■ What is required
Leave the pictures behind and repeat all the entries exactly.

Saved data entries

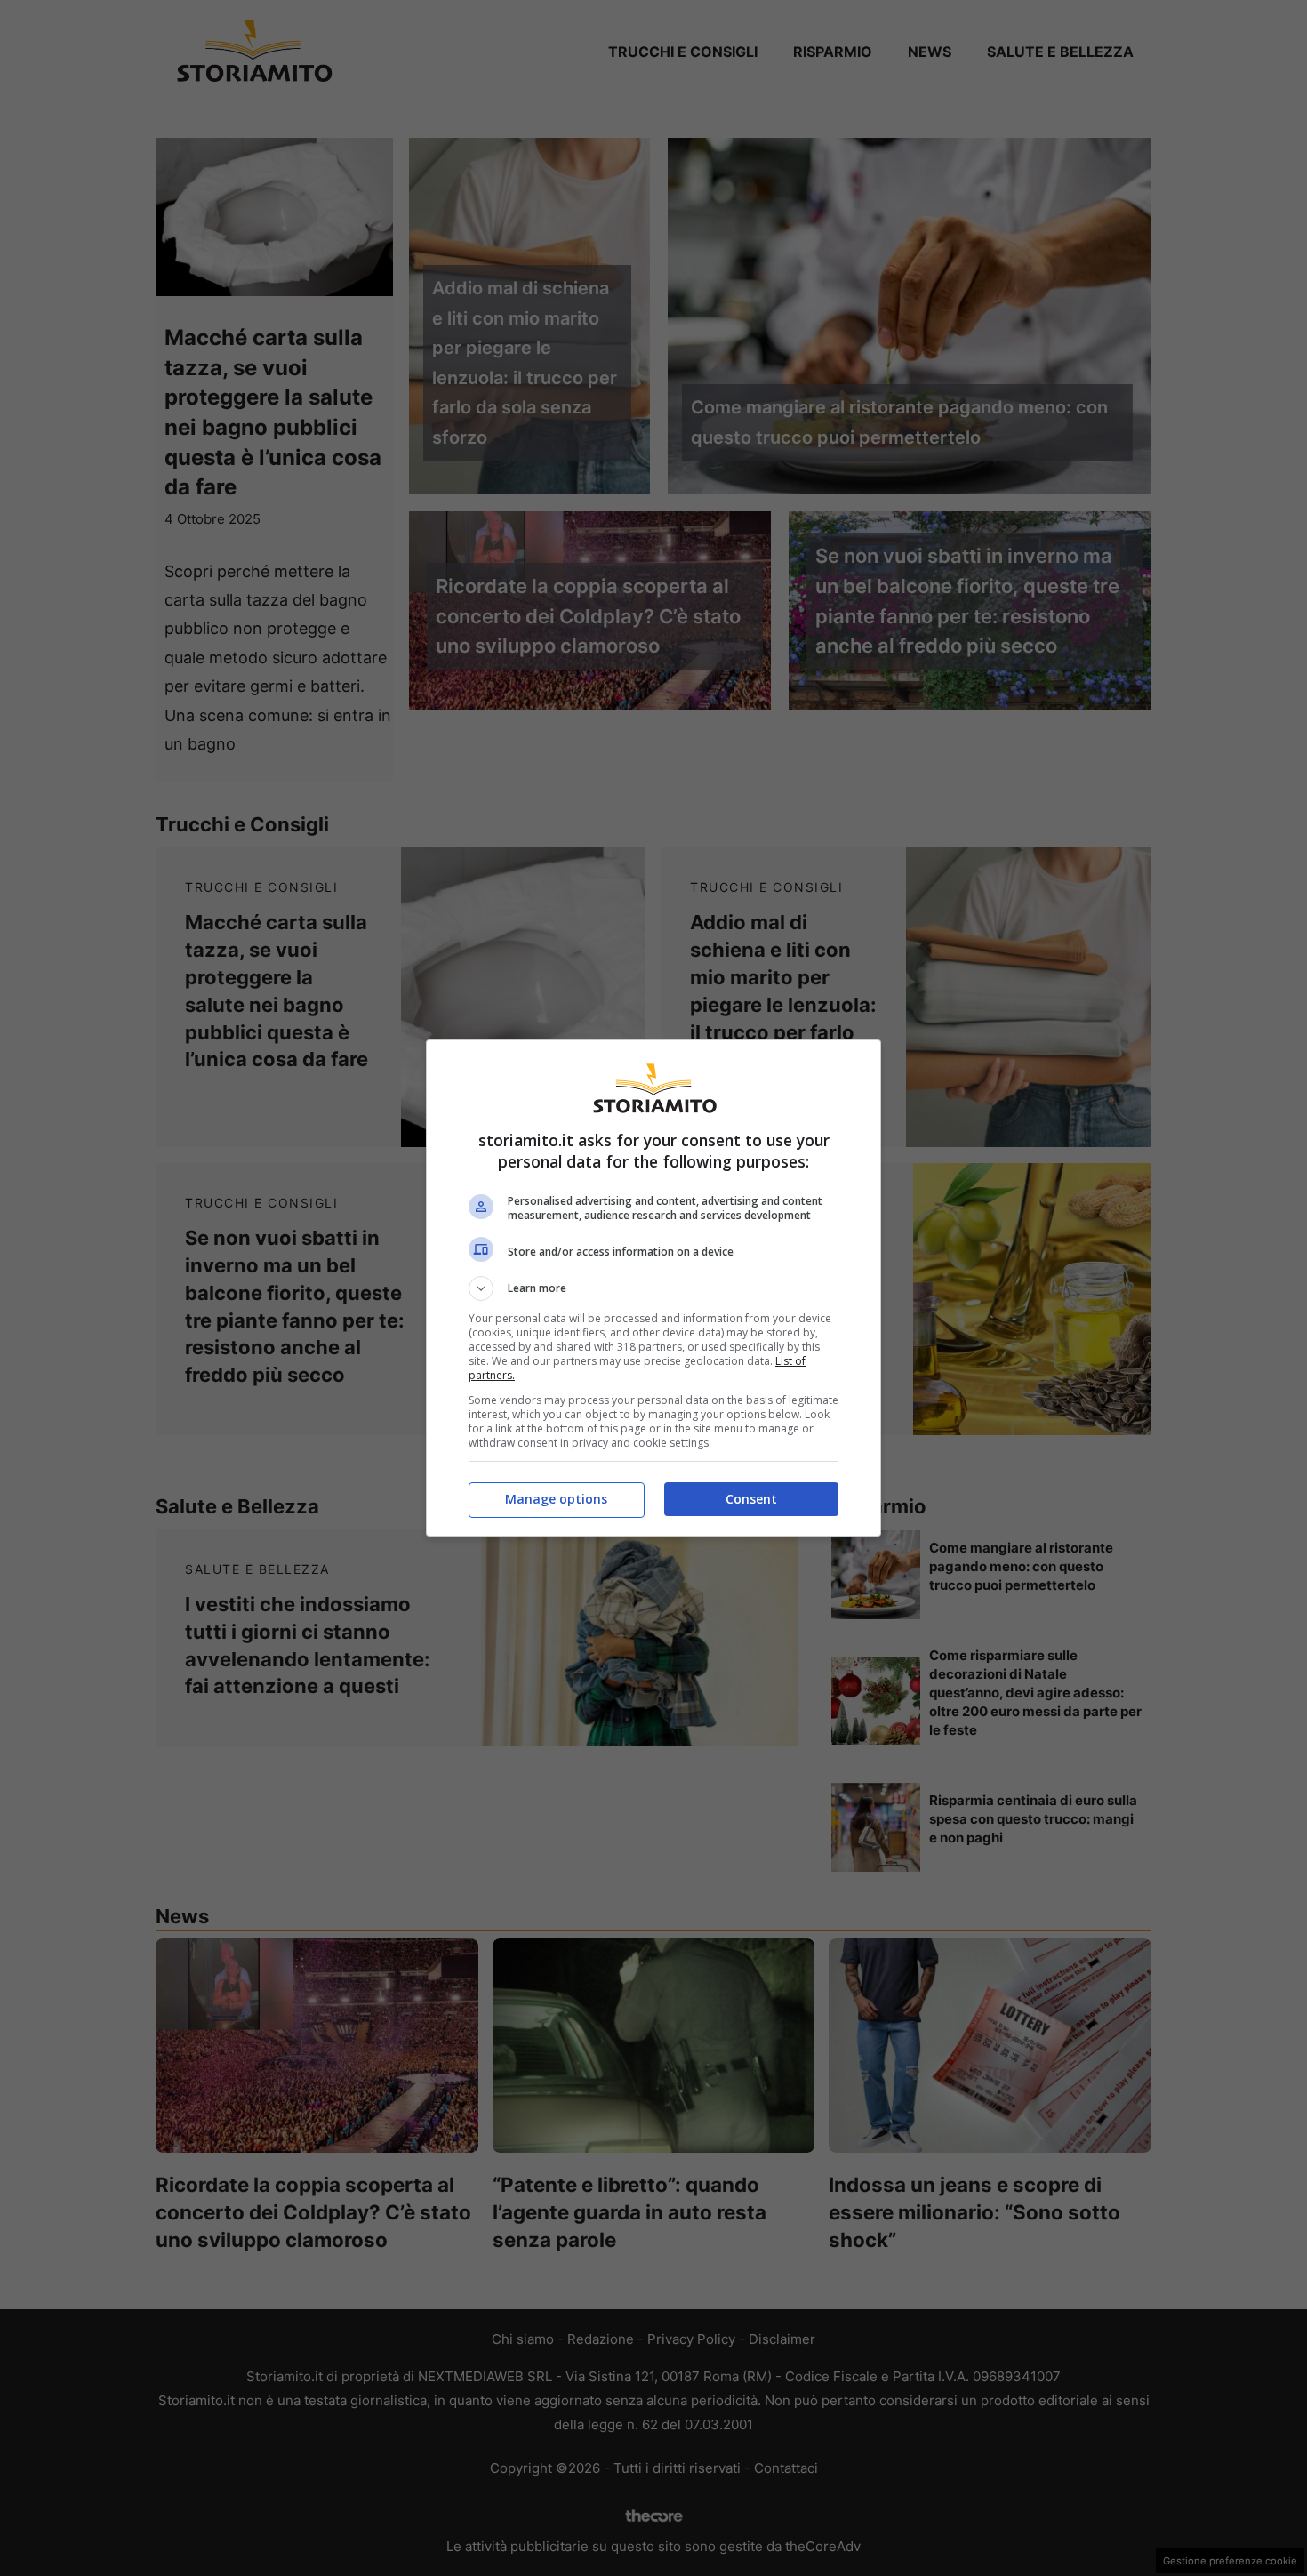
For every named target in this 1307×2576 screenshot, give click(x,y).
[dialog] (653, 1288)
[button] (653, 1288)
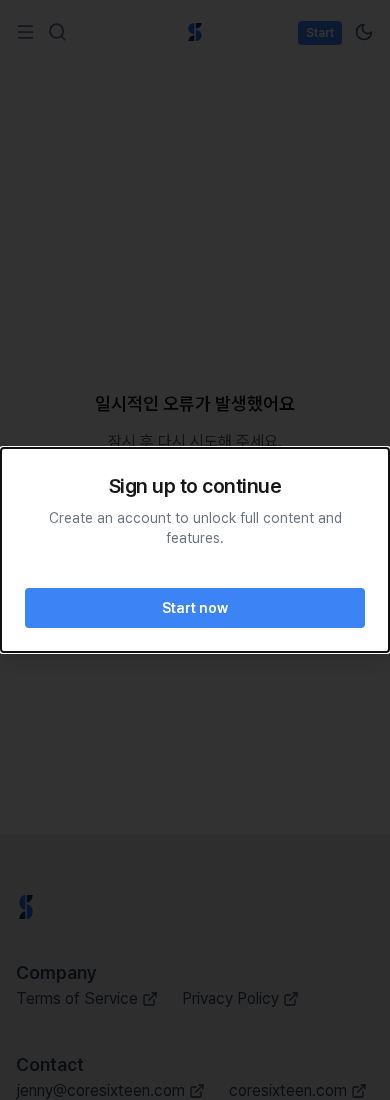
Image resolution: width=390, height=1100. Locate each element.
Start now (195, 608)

■ Result below
For every named target in this 1307×2576 screenshot, give click(x,y).
[dialog] (653, 1288)
[button] (653, 1288)
Image resolution: width=390, height=1100. Locate each element.
Start now (195, 608)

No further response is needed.